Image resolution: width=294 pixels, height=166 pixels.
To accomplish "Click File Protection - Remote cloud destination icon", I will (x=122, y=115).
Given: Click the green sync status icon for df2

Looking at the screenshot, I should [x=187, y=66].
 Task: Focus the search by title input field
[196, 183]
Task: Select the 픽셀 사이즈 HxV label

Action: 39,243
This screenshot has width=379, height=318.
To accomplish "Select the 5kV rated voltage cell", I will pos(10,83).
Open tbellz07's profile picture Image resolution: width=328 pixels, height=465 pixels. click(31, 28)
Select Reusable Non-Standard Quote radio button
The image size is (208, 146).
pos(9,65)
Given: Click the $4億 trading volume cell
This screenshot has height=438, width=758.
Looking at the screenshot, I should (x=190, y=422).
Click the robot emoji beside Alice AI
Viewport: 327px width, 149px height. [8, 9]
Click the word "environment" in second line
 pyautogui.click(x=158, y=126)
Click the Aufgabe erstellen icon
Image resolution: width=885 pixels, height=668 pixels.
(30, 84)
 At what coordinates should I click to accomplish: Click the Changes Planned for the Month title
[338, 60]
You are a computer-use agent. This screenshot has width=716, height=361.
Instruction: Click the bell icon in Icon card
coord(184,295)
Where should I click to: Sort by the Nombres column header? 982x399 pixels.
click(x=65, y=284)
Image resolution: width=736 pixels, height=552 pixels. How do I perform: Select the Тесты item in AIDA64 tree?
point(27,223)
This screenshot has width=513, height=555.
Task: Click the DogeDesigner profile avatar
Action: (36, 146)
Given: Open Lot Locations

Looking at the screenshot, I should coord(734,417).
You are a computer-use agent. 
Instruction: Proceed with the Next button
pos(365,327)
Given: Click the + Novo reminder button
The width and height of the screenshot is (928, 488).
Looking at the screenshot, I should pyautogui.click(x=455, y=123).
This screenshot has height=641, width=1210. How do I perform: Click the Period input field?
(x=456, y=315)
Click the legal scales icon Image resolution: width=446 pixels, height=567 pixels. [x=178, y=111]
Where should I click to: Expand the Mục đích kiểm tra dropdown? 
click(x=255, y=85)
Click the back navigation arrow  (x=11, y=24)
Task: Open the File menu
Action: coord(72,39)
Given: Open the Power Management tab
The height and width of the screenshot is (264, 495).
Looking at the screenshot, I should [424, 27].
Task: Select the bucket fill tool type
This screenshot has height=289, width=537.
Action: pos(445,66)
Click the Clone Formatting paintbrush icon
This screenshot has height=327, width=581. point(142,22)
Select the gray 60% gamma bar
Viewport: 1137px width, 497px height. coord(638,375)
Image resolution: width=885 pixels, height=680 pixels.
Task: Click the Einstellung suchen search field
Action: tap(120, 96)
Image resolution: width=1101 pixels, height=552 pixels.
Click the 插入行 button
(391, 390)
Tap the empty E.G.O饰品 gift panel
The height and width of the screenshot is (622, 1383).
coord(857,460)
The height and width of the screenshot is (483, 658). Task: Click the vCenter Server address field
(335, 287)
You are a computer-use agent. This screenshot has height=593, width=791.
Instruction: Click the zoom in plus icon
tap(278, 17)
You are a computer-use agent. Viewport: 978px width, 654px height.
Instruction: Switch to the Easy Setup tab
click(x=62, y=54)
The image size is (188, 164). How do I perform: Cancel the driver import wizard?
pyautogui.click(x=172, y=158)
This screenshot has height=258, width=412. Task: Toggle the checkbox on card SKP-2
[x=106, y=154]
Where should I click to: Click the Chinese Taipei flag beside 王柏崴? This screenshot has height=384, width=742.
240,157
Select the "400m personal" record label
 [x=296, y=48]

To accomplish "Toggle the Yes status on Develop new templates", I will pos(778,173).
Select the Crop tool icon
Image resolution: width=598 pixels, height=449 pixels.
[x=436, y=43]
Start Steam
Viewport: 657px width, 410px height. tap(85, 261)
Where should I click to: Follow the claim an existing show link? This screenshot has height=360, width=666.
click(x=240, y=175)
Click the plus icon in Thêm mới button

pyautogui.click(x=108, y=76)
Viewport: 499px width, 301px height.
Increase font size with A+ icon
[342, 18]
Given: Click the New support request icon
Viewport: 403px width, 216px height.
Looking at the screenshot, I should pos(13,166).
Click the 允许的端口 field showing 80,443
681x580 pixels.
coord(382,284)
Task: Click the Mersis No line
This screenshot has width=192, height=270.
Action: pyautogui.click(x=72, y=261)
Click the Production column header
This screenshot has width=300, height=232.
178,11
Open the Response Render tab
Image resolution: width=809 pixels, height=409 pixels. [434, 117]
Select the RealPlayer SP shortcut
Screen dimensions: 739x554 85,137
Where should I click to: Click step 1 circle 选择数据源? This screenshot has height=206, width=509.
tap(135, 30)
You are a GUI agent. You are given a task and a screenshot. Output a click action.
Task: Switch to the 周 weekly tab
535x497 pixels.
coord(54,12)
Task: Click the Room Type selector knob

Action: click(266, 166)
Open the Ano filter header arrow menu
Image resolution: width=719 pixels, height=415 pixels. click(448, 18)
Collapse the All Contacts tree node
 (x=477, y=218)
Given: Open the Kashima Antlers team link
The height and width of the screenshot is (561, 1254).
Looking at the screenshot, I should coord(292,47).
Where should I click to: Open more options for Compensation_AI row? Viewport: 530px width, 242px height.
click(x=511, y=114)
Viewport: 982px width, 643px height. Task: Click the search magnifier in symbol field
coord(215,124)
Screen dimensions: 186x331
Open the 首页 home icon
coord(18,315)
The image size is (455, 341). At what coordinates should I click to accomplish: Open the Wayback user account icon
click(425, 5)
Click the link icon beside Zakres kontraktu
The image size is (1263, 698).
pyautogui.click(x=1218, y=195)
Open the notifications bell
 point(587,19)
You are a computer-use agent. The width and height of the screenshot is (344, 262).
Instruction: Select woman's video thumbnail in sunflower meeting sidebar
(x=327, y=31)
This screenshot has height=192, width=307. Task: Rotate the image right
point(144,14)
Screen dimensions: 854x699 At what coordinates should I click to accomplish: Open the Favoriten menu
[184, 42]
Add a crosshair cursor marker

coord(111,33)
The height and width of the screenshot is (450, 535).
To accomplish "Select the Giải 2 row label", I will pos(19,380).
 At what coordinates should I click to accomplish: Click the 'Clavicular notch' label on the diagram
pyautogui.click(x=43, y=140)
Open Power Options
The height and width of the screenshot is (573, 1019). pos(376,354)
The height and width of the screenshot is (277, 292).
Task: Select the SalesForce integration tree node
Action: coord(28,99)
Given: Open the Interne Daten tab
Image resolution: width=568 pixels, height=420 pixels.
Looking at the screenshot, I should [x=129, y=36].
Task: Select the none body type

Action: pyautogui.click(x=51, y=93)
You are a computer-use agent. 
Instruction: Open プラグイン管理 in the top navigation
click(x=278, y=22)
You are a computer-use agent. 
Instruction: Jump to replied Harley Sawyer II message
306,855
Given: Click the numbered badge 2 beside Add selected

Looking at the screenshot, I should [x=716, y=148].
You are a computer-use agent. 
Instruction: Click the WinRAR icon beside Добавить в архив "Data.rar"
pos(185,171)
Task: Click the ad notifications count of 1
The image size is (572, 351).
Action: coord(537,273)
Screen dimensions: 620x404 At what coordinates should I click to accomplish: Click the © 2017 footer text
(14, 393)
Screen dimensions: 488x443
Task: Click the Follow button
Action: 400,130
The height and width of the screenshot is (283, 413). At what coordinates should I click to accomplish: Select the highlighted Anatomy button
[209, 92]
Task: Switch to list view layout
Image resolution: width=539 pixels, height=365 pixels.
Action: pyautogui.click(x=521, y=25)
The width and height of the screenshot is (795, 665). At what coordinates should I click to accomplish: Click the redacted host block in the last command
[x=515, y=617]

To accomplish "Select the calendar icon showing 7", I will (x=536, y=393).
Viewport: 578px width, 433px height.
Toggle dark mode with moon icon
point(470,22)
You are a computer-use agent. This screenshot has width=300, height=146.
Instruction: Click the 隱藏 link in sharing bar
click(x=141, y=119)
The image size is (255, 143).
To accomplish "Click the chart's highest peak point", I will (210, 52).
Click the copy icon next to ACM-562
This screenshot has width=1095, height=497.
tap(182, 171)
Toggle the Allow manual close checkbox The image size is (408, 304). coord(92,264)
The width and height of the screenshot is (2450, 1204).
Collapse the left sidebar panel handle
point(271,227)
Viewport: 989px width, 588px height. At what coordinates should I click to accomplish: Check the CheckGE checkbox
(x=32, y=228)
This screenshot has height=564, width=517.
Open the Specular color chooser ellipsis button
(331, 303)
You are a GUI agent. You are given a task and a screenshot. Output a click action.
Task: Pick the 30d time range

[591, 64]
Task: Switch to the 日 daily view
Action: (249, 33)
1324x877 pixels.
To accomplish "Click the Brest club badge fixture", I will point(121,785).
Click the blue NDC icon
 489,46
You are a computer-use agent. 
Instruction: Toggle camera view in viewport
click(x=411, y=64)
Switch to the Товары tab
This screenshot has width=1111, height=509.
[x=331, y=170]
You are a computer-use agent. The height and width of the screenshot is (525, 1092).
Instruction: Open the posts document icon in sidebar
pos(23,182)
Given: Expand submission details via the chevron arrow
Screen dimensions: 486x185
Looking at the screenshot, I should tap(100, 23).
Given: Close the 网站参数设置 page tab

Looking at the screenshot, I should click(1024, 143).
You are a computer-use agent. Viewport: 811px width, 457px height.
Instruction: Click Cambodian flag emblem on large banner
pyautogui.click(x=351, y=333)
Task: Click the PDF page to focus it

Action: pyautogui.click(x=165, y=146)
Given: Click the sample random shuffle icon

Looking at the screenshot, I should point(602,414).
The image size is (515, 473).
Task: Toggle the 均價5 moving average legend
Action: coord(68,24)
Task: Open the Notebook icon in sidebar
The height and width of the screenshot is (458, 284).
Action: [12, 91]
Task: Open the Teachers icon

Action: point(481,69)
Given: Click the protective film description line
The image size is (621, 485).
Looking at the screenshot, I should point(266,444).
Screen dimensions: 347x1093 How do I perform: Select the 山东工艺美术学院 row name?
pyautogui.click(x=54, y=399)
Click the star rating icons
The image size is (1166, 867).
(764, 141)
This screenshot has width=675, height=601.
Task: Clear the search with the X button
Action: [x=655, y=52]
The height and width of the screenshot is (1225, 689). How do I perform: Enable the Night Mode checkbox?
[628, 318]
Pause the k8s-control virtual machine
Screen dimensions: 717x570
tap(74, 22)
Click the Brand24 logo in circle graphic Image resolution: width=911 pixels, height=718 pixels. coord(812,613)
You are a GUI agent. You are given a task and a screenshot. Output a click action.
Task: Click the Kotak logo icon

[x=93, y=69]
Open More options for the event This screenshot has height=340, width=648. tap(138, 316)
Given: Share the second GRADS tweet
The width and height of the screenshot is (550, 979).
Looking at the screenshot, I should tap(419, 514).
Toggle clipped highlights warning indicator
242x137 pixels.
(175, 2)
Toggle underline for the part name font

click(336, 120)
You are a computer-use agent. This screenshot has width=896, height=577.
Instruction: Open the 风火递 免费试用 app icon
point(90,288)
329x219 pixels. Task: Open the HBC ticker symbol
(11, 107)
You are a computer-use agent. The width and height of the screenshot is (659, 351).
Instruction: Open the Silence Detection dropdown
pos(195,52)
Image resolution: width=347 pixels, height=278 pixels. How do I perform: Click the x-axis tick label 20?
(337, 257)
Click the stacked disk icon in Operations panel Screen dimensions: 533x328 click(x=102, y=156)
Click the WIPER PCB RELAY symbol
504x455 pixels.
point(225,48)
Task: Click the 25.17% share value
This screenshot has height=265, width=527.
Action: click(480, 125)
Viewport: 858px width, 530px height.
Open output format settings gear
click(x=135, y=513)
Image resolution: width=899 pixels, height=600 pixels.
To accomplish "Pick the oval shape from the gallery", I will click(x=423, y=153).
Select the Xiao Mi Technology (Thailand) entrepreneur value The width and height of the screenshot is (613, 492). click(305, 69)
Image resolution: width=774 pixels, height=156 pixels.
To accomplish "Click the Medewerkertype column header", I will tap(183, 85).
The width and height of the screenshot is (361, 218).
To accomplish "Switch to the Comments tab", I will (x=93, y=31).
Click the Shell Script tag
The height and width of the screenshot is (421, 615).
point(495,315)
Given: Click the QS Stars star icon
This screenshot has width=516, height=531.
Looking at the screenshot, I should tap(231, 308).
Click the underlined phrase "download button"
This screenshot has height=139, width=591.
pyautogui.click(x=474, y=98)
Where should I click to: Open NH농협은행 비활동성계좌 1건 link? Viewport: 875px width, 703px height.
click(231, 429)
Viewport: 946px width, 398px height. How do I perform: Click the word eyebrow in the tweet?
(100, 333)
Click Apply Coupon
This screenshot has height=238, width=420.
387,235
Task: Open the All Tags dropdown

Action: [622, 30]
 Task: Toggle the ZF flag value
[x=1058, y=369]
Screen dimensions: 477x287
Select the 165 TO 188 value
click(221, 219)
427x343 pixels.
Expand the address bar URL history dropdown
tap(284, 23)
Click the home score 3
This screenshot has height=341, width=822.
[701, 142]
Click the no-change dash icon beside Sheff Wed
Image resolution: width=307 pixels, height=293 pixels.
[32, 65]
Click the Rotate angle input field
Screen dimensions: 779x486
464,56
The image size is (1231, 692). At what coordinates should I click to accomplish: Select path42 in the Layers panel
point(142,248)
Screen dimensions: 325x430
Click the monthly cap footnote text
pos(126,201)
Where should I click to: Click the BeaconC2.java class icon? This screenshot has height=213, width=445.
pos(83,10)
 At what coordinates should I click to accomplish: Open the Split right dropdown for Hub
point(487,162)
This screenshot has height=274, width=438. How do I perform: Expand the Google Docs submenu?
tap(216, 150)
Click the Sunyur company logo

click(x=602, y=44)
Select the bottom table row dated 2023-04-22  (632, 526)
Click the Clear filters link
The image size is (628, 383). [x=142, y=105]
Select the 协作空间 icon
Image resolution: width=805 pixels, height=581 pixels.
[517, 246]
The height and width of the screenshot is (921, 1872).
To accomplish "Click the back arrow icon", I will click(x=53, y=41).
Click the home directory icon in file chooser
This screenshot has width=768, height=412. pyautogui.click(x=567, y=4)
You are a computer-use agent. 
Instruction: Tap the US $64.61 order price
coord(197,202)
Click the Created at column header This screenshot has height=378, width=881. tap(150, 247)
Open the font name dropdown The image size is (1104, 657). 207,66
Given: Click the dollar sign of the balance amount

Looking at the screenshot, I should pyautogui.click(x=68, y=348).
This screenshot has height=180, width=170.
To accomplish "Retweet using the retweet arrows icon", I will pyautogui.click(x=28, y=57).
━━━━━━
Return a copy of each line in the entries that contains "cell".

YOUR SOLUTION:
To accomplish "Select the 5kV rated voltage cell", I will pos(10,83).
Given: Click the $4億 trading volume cell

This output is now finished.